▸ Action item
After finding the line with "Instruction: Collapse the" in the entries below, copy that line and each one after it exactly, through the last line, and omit pictures.

Pixel coordinate grounding data:
-------------------------
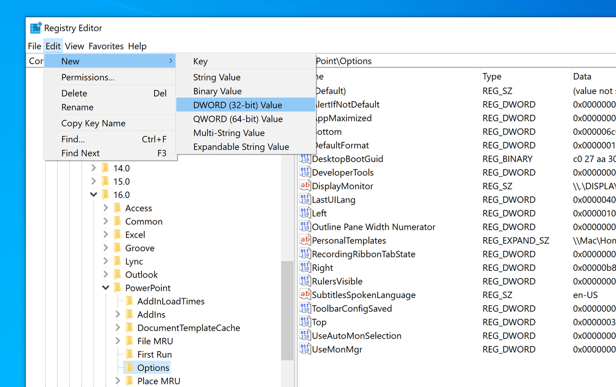616x387 pixels.
Task: Click the tree pane vertical scrollbar
Action: 287,310
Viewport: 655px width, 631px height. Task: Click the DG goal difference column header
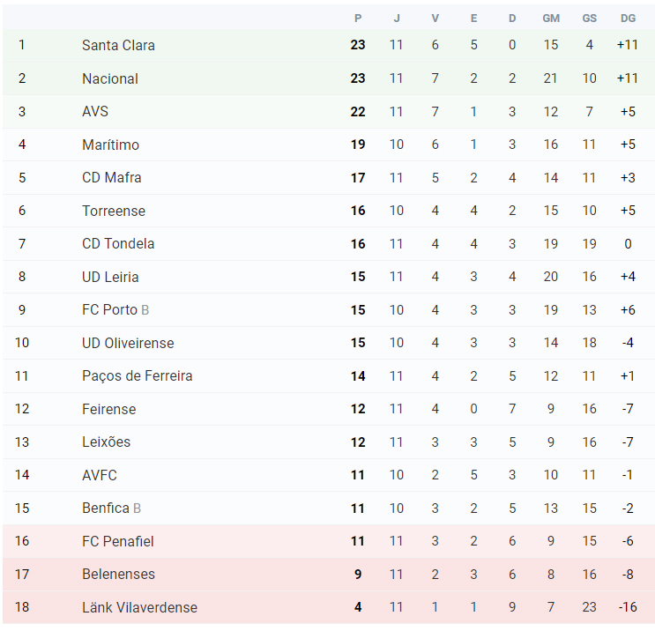click(x=628, y=19)
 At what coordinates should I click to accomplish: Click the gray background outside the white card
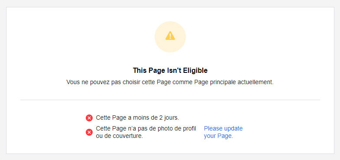pos(170,3)
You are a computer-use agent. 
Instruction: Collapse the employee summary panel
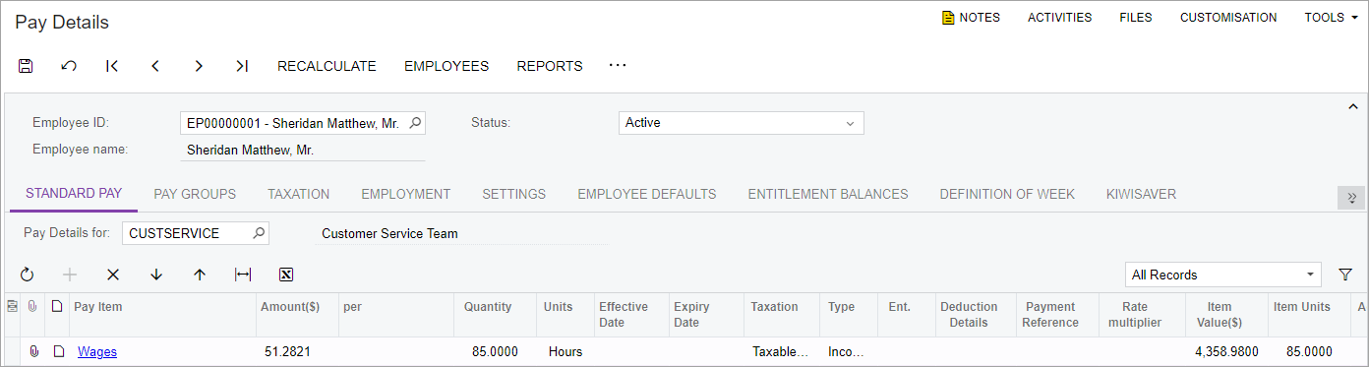coord(1351,106)
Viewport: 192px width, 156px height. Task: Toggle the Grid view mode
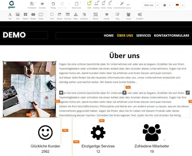pos(89,4)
-------------------------
▸ Exercise result
Instruction: Collapse the employee summary panel
coord(1351,106)
Viewport: 192px width, 156px height. Task: Toggle the Grid view mode
pos(89,4)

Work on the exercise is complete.